A lot has changed also for women in Saudi Arabia, although the situation is of course not comparable with Iran. Here, they have become more visible, now working side by side with their male colleagues in government, in the catering trade, at passport control at airports, occasionally also in the management echelons of large companies or as entrepreneurs. Women open gyms, that have never existed before in the country, where women don’t sweat on the usual exercise machines, but get in shape by dancing. Courses in Zumba, pole dance and acrobatics are offered on several floors. Or “Burlesque Fitness” in the “Moulin Rouge” themed room.

In Iran, what women are currently achieving is almost unbelievable. With their rebellion against the comprehensive marginalization of Iranian women, they not only deliver a continuation of the protest series that has not stopped since 2017, they not only demonstrated the fundamental need for change in Iranian society on a specific topic. Above all, they have achieved a spread of resistance to almost all classes, across ethnic and social boundaries and gender differences anyway.

Where people are oppressed in a certain way, nobody is free, but everyone is the subject of a system of coercion, even as an apparent profiteer. Women often recognize this much earlier and more clearly than others. Not only in the dictatorships of Latin America or Russia, where it is often mothers’ organizations that rebel most persistently. In Muslim countries in particular, women matter.

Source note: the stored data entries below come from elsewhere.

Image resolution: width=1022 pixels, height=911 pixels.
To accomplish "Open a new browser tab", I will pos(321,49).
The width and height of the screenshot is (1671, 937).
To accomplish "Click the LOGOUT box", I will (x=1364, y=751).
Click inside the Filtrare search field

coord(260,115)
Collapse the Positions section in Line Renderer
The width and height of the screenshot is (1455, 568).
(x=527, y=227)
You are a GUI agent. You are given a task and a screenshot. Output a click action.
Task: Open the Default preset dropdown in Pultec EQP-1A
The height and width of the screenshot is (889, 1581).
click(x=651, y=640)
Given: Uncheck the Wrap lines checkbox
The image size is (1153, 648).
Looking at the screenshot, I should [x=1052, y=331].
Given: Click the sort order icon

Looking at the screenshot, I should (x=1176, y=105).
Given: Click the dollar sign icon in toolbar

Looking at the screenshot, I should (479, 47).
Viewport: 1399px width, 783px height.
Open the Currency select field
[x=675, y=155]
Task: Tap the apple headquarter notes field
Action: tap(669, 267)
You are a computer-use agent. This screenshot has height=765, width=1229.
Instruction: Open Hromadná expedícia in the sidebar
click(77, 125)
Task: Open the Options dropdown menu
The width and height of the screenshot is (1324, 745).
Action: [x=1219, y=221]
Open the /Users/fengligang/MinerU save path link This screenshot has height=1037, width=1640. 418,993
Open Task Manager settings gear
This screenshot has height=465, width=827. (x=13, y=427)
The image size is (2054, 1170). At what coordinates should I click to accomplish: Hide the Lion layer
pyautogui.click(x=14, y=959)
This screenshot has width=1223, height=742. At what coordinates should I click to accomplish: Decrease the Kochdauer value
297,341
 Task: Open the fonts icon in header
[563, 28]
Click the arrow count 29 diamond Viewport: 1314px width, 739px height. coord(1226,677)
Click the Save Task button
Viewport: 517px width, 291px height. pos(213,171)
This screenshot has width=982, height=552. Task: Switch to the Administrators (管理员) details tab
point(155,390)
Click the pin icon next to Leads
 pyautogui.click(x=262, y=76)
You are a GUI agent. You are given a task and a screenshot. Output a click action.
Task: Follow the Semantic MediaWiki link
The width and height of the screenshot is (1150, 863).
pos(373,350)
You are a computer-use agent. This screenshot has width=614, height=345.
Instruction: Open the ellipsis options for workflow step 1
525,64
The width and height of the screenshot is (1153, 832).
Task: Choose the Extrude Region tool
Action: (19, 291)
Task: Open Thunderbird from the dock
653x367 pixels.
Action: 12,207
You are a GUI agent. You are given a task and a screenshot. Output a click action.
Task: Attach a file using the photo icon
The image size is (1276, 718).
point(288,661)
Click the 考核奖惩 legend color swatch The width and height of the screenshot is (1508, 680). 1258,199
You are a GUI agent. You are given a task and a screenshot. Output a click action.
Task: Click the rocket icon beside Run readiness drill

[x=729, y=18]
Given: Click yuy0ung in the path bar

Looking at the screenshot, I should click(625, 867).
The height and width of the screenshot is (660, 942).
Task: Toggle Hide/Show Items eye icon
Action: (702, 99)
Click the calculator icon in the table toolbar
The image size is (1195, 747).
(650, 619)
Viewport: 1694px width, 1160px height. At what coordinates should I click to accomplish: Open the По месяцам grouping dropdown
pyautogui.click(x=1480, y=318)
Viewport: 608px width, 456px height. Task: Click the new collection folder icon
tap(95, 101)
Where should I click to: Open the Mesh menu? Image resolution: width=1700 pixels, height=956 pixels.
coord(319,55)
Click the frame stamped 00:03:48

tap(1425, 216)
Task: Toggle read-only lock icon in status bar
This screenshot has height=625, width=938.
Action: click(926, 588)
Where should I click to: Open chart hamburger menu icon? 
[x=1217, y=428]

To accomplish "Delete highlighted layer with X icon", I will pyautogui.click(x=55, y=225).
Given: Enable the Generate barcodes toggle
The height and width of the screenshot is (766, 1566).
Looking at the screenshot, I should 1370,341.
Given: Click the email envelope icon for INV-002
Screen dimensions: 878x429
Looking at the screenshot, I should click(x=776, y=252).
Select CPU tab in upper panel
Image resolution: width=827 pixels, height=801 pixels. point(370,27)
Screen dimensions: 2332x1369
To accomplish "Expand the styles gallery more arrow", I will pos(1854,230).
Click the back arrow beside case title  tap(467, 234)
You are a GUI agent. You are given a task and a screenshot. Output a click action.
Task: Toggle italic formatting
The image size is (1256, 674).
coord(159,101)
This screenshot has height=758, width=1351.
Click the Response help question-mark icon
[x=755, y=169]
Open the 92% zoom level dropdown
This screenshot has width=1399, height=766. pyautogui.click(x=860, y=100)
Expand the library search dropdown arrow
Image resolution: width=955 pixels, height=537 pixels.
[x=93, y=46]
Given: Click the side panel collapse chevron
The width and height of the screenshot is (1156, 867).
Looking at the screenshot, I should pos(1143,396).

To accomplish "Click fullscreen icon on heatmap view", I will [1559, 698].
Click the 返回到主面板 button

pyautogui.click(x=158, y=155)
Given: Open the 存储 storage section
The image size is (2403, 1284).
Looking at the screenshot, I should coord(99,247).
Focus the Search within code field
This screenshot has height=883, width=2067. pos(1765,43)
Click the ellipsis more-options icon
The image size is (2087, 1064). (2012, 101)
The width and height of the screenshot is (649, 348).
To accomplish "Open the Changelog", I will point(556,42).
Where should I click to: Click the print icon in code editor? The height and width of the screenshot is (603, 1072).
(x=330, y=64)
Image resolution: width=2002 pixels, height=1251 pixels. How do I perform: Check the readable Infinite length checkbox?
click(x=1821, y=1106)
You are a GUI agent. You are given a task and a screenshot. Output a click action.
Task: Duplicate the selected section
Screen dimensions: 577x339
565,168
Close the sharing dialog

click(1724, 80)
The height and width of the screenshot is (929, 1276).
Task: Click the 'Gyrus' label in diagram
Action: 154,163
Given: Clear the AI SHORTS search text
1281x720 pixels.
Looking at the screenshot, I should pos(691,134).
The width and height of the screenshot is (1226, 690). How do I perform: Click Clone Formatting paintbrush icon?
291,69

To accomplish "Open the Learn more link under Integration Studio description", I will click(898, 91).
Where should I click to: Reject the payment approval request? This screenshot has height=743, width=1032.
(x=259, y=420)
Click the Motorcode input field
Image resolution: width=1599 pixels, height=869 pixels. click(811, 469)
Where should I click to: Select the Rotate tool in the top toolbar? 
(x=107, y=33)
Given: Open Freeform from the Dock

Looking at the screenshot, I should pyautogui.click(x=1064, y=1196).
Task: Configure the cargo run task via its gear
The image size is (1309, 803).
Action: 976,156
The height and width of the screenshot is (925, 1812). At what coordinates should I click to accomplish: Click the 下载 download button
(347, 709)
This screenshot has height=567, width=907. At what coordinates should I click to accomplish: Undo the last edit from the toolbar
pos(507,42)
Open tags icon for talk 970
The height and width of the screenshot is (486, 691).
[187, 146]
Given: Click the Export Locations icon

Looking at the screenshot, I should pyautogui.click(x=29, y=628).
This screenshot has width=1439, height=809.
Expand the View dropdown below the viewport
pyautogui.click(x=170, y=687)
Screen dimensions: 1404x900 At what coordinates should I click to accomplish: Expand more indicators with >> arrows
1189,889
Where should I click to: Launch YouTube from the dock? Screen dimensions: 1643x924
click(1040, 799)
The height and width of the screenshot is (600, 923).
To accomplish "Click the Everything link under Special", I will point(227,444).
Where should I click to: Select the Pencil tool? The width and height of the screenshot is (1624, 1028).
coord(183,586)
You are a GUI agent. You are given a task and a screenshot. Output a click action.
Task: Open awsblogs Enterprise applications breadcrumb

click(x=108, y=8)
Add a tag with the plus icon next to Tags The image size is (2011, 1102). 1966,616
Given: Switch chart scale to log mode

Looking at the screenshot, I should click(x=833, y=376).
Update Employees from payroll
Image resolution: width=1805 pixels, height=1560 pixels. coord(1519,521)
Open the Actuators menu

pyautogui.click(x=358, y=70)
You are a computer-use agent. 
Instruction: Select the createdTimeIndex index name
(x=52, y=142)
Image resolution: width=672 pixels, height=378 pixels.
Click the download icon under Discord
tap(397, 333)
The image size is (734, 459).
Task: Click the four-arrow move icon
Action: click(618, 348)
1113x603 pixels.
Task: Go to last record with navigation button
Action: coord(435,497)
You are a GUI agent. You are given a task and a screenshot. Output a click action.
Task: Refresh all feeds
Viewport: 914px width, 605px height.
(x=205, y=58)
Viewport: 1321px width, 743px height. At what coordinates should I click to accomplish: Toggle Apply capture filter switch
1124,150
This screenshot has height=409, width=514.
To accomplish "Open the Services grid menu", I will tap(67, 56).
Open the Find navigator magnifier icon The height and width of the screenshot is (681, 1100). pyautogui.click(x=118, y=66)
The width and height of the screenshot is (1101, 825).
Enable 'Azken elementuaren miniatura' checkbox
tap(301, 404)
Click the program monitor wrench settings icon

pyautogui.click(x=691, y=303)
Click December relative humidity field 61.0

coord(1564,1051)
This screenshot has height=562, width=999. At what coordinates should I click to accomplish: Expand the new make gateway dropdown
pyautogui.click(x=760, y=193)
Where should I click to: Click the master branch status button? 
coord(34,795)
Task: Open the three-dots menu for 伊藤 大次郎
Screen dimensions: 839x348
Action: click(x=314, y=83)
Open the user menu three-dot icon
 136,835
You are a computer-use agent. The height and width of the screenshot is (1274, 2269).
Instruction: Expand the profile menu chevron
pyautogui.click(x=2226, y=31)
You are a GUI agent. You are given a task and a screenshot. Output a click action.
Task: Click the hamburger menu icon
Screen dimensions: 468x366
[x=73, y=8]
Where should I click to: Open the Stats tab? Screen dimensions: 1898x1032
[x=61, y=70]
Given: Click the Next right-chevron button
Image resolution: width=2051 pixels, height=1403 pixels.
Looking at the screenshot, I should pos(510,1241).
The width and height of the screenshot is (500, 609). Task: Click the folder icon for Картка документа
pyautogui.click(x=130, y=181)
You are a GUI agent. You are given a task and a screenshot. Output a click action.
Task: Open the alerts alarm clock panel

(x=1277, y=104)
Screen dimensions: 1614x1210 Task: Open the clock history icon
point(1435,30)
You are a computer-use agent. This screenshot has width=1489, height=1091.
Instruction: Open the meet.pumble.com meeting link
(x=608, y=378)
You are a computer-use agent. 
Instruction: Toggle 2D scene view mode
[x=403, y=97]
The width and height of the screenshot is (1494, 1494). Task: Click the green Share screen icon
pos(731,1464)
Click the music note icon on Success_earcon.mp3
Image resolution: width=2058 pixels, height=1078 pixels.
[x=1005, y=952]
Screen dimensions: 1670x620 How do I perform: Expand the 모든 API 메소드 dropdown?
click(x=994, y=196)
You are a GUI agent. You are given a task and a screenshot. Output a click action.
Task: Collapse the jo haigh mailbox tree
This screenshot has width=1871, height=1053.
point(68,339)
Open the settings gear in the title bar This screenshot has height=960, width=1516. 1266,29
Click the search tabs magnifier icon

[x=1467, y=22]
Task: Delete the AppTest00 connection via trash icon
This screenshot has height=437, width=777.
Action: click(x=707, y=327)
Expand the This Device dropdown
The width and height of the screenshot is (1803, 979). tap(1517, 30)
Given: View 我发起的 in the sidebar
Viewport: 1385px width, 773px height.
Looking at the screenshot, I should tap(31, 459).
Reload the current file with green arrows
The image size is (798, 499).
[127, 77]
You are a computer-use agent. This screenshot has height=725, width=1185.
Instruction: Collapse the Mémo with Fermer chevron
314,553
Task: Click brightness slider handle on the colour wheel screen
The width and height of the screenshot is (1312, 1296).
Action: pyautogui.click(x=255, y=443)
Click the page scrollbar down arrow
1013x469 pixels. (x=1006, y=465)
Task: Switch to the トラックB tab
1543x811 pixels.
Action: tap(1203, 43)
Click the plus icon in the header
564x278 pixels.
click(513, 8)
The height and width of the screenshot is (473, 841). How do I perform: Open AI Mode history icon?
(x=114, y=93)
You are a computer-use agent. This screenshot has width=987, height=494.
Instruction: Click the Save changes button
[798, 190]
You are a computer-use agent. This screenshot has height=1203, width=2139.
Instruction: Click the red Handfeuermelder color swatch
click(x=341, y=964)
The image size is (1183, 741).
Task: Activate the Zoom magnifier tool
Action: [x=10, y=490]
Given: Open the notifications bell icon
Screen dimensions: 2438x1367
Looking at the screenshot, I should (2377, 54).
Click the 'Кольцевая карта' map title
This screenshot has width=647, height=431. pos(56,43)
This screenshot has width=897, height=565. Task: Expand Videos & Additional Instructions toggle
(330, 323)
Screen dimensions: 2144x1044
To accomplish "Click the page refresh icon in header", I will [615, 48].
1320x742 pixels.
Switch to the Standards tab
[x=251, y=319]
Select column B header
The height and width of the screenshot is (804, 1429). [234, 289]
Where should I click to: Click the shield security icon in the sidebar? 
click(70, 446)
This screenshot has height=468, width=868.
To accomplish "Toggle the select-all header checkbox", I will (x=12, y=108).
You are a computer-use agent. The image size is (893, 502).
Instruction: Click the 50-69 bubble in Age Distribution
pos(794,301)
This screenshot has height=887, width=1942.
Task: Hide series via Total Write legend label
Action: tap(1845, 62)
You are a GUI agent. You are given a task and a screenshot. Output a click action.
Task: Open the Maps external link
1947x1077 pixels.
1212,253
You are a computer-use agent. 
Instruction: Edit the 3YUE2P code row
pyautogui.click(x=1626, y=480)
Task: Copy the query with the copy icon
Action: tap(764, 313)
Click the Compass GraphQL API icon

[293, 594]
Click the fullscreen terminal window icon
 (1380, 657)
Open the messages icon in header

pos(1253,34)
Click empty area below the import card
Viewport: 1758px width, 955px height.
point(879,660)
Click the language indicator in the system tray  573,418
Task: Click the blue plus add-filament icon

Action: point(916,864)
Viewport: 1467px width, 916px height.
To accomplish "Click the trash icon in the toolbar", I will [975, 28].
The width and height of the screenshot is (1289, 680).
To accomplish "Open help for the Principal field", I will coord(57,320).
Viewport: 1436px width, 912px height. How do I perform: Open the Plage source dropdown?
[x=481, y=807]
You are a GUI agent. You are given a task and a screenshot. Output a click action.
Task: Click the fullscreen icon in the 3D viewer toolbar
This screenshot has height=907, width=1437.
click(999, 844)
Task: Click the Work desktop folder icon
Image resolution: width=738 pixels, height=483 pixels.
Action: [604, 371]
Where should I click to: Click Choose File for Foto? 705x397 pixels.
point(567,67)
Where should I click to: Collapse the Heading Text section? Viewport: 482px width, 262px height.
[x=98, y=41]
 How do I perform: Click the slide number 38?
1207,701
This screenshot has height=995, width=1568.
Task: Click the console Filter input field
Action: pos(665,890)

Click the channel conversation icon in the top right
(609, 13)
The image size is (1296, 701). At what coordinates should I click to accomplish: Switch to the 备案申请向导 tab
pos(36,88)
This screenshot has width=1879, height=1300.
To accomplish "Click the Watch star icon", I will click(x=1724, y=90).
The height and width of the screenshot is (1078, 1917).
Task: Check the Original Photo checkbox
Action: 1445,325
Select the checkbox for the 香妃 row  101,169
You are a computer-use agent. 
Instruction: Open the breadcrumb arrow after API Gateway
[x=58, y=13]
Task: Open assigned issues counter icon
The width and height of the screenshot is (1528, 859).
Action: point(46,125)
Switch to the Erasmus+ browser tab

In the so-called “Arab Spring” of 2011, women led protests against Middle Eastern dictatorships, particularly in Tunisia, Yemen and Egypt. Women in particular are prosecuting the atrocities of the Syrian regime in European courts. And it is also women in the ranks of Kurdish militias who kicked out IS. But where the struggle for the democratization of the Muslim world is going on almost unnoticed these days, namely in Sudan, women are once again driving the resistance against the dictatorship.

Gone are the days when Saudi women had to wear a long overgarment, the abaya, when they left the house. Many Saudi women have been fascinated by the speed of change in their homeland, since Crown Prince Muhammad Bin Salman began using the crowbar to open up Saudi society. “The changes in Saudi Arabia and the rapid development are kind of scary – but in a wonderful way,” a Saudi female student in Berlin says. “I didn’t expect it to go so far so quickly. It’s incredible.” Laws have been passed under the direction of the Crown Prince to protect women from harassment. They have also been given the right to travel without a male guardian’s permission, to be treated equally in the workplace and to receive family documents from the government. The student in Berlin says that it was this new protection that allowed her mother to leave her father, flee her conservative, abusive environment and start a new life.

In Saudi Arabia, a careful and slow reform on female rights is carried out from the top to the bottom, whereas in a country like Iran, female and basic human rights have to be demanded from the bottom to the top. As the Mullah regime is denying any liberal rights, not only for women, but for all humans living in the Islamic regime, they take the lead in confronting the regime with those violations.

Women are the main driving force behind upheavals of the societies in the Muslim world. And not only under the banner of one’s own liberation, but again and again for the purpose of freedom for everyone and always at the top, contrary to the West, where the identity questions are always focusing on minority rights.

Whoever reduces the women of the Muslim world to the object status in a religiously conceived society is doing with them exactly what the most radical Islamists want right now – even if the reflex arises superficially from their own solidarity.